Alzbeta Wolfova avec Insect gaze se propose de questionner le regard que nous portons sur les insectes. Alors que ceux-ci composent une part formidable de la biomasse (part trop peu connue des scientifiques par ailleurs), nos sociétés occidentales résument trop souvent l’insecte à une phobie, à un être grouillant et vaguement répugnant. Et quand la science croise l’insecte c’est pour le pire si l’on en croit le film de Cronenberg La Mouche. Or, Alzbeta Wolfova décentre, éloigne sa photographie de ces stéréotypes. L’insecte est photographié de prêt, très prêt même ; il est morcelé, parcellaire, inclut dans une esthétique aux couleurs clinquantes, un peu kitsch parfois. Il reste le grouillement des larves, les pattes hérissées de barbules mais il perd sa dimension phobique pour devenir autre chose. Quoi ? Au gré des pages se dessine un projet assez surprenant : et si nous voyons à l’échelle de ? Si nous devenions mouche, araignée ou asticot, que verrions-nous ?
Avec ces trois travaux les lecteurs entrent de plein pied dans un territoire oscillant entre le concret de la condition humaine, de la vie et des moments de magie pure. La photographie serait par définition une manière de capturer le réel. Mais quel réel semblent nous dire les trois artistes ? Celui de l’ours tantôt prédateur tantôt proie ? Celui de ces grottes où justement pouvait vivre l’ours et qui par l’aspect mouvant des lumières deviennent autre chose ? Celui des insectes qui sont là partout, tout le temps et que nous ne voyons plus tellement nous les voyons ?
Il n’y a pas de réponse, au mieux des propositions.
Celles faîtes ici portent en elle une possibilité de réenchanter le monde, de lui donner une couleur, une texture que nous avons perdu. Dans ces labyrinthes souterrains gisent des mondes telluriques que nous avons oubliés, comme nous avons oublié nos liens au Vivant, à la Nature, à la cabane. Ces personnes des Pyrénées qui fêtent l’ours gardent encore les traces, les mémoires de ces époques où nous étions sinon en symbiose au moins dans une forme de communion avec les espaces naturels. Communion qui impliquait de respecter l’adversaire, de lui rendre hommage. On peignait des grottes, on dansait avec des peaux, et les insectes n’étaient pas les victimes des insecticides.

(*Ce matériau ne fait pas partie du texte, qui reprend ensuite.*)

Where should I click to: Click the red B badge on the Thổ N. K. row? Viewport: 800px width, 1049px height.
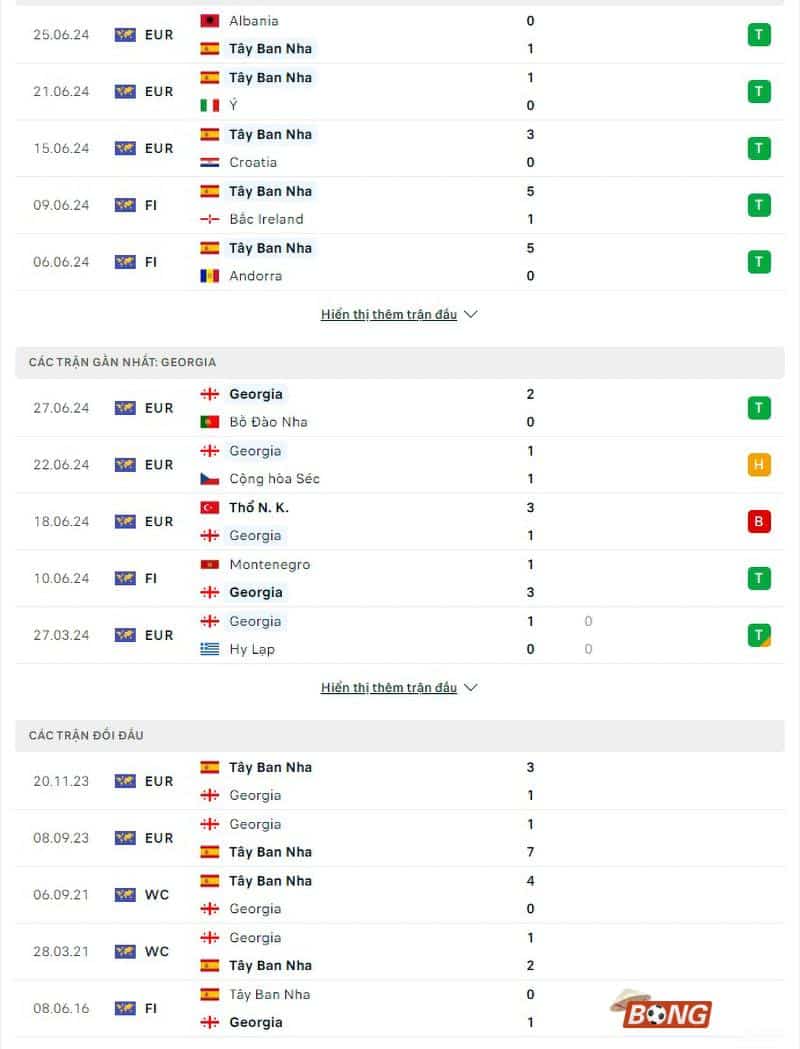point(759,521)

Attention, qu’on ne se méprenne pas, il ne s’agit pas avec ce coffret de faire preuve d’une sorte de passéisme teinté d’archaïsme et de clamer « C’était mieux avant ! ». Bien sûr que ce n’était pas mieux d’un point de vue médical, santé, confort, et il ne faut pas regretter. Mais par contre, les images nous prouvent d’une certaine manière que nous avons perdu notre âme d’enfant, notre capacité à rêver et à regarder les choses autrement.
La science et la photographie interrogent ce qui les entoure, chacune à sa manière. Elles laissent surtout, ensuite, des possibilités d’imaginer. Ce sont ça les fables : un rêve né dans le concret.
Espérons que ces trois travaux, ainsi que les très beaux textes de Michel Poivert qui les accompagnent nous donnent la force de repartir dans le monde des contes qui nous entourent.